▸ **Task requirements**
Please repeat the stretch of material from the line containing "Viewport: 640px width, 430px" through the line containing "pyautogui.click(x=164, y=73)", swapping "video" for "clip" and keeping everything else unchanged. Leave the pictures out of your answer.

▸ **Excerpted records**
↓↓↓

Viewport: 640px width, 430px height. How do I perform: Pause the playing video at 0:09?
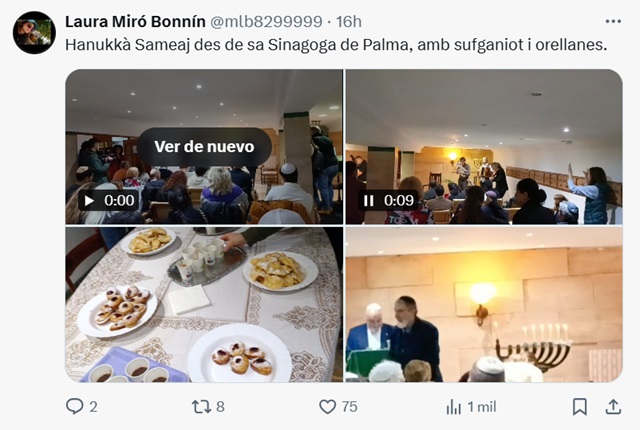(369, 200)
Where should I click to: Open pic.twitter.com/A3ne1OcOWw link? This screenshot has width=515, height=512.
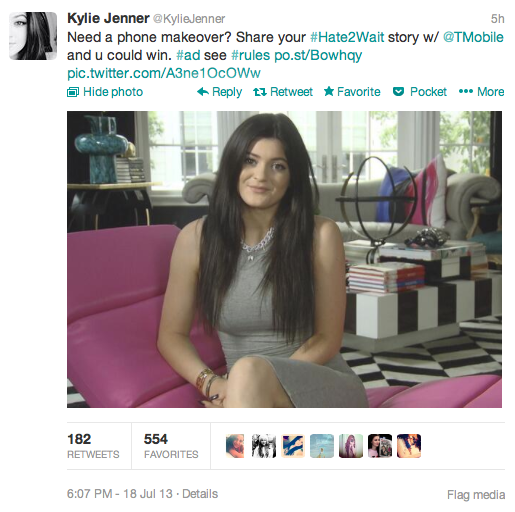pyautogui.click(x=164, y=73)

↑↑↑
↓↓↓

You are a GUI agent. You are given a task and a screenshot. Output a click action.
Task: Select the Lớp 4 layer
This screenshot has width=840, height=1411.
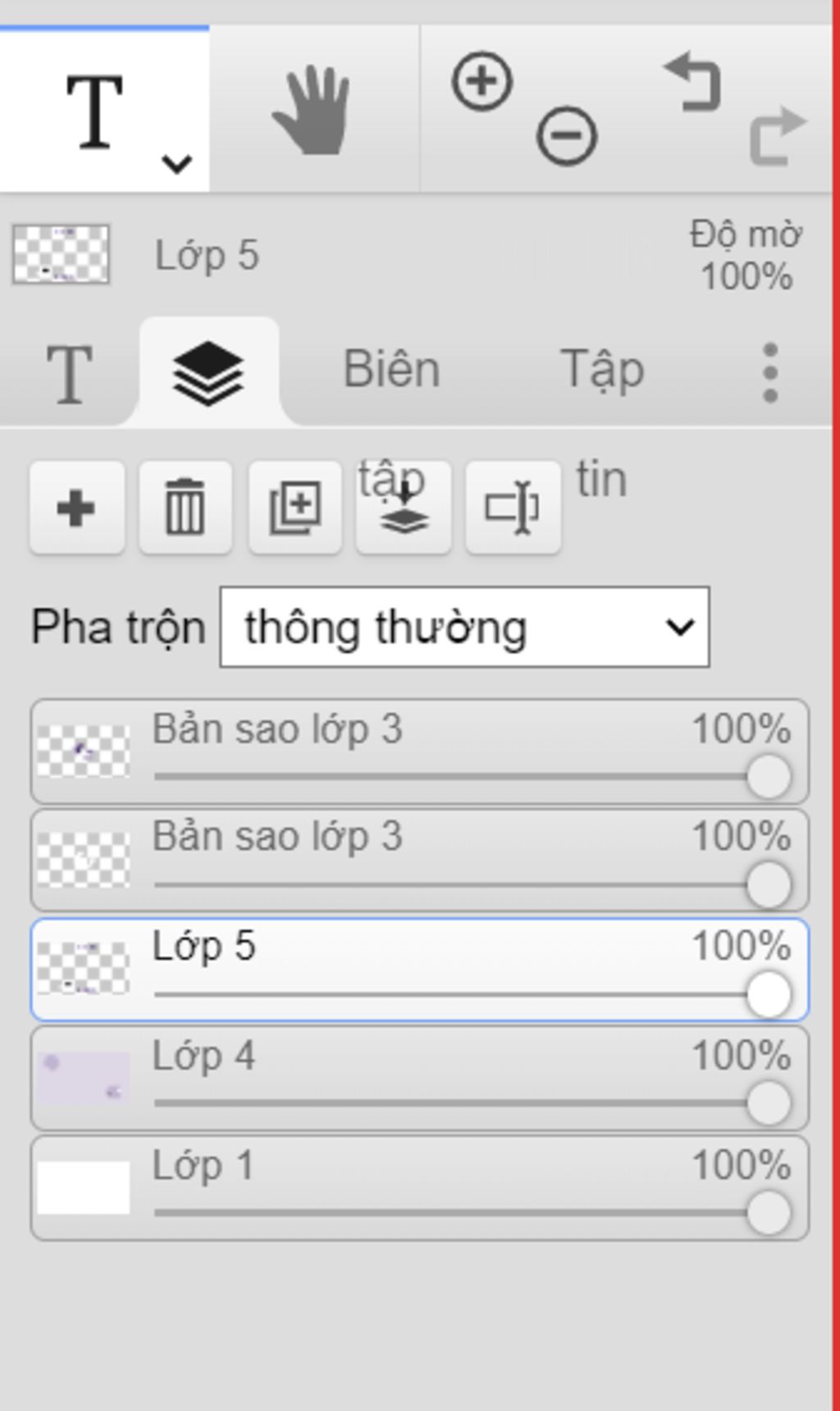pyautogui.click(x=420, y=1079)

↑↑↑
↓↓↓

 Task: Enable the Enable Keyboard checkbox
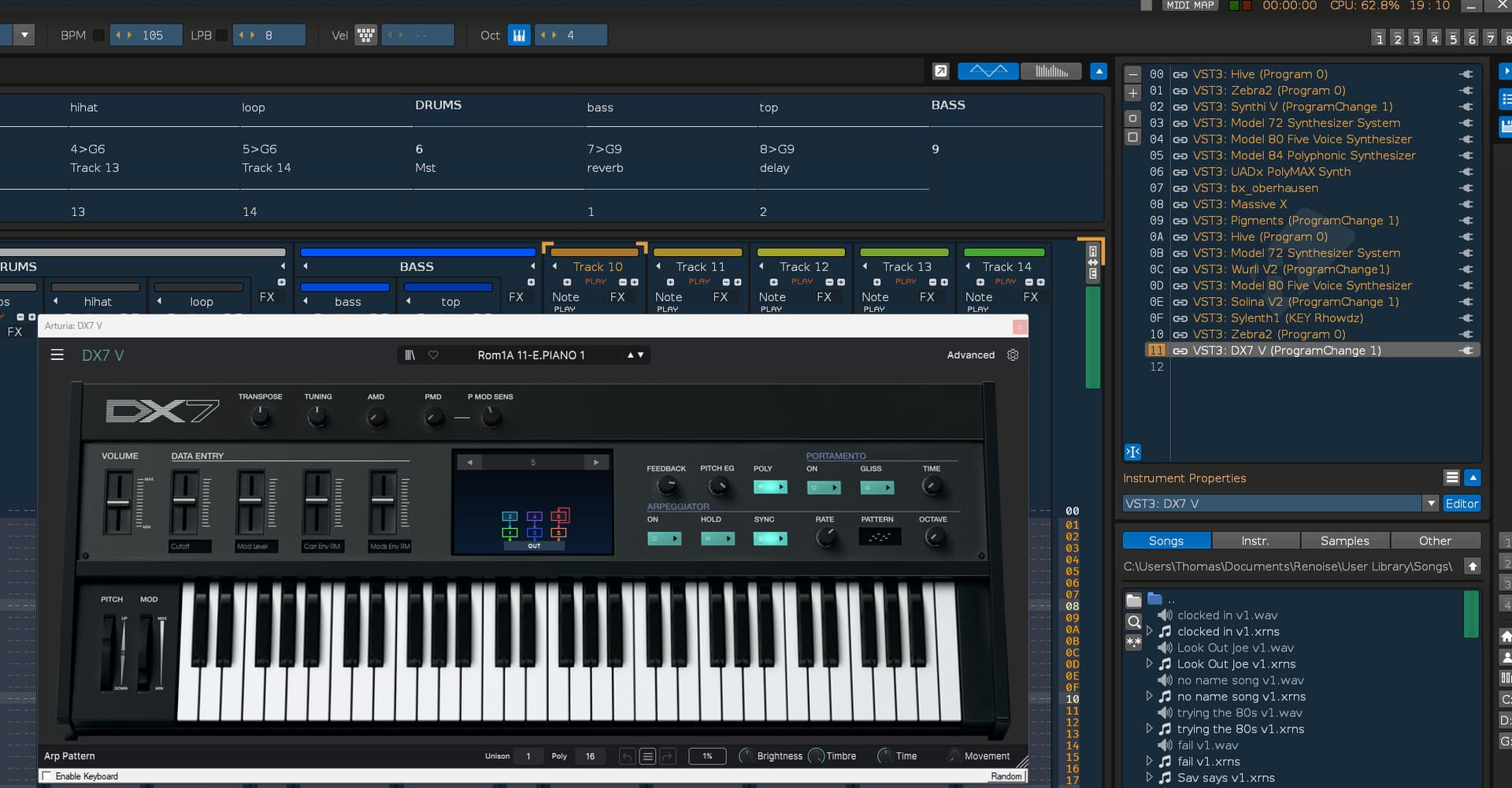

↑↑↑

▸ **Solution**
Viewport: 640px width, 430px height. How do I perform: Pause the playing clip at 0:09?
(369, 200)
Where should I click to: Open pic.twitter.com/A3ne1OcOWw link? This screenshot has width=515, height=512.
pyautogui.click(x=164, y=73)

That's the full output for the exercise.